* _Action item_:
Give the lines again, unchanged, starting with the line containing "Click the Firefox home button" and ending with the last line of the data below.

* _Extracted information_:
____
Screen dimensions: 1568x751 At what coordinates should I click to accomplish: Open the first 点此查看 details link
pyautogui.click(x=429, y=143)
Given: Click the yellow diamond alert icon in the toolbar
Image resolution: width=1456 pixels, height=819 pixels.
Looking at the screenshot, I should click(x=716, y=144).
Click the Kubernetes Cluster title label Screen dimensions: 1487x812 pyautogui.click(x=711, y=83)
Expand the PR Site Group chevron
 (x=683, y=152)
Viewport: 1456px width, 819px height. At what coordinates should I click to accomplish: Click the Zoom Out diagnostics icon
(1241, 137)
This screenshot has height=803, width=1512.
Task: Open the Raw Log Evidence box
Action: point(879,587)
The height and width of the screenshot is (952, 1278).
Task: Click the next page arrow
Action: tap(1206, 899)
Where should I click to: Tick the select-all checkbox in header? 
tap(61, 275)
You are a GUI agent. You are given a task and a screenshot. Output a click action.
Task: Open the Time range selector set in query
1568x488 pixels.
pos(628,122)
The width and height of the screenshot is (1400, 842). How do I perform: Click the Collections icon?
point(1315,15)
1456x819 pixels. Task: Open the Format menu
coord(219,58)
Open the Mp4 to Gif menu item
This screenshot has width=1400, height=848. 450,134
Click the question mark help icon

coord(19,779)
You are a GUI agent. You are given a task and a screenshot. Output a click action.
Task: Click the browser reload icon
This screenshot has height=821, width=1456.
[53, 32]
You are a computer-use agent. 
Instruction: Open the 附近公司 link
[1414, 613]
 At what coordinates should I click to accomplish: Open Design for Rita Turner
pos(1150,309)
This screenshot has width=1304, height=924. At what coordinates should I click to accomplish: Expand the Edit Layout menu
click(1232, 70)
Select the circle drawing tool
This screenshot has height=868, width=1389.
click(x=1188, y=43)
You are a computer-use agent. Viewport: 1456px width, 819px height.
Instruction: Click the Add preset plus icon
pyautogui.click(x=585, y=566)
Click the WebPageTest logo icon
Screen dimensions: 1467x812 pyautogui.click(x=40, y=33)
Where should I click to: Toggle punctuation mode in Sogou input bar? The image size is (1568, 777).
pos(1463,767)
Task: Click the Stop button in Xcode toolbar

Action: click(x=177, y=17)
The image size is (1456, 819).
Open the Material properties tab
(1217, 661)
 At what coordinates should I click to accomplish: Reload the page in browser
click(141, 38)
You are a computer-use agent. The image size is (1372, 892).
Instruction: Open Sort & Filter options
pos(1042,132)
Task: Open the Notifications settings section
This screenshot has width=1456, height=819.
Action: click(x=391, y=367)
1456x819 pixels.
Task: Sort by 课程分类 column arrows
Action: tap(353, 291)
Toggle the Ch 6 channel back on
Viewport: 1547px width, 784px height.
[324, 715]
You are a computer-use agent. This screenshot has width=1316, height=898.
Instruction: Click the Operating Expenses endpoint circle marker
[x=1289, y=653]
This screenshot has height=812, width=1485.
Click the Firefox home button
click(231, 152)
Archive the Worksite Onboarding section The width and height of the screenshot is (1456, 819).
____
* _Task response_:
Click the Firefox home button
click(231, 152)
Archive the Worksite Onboarding section The width and height of the screenshot is (1456, 819).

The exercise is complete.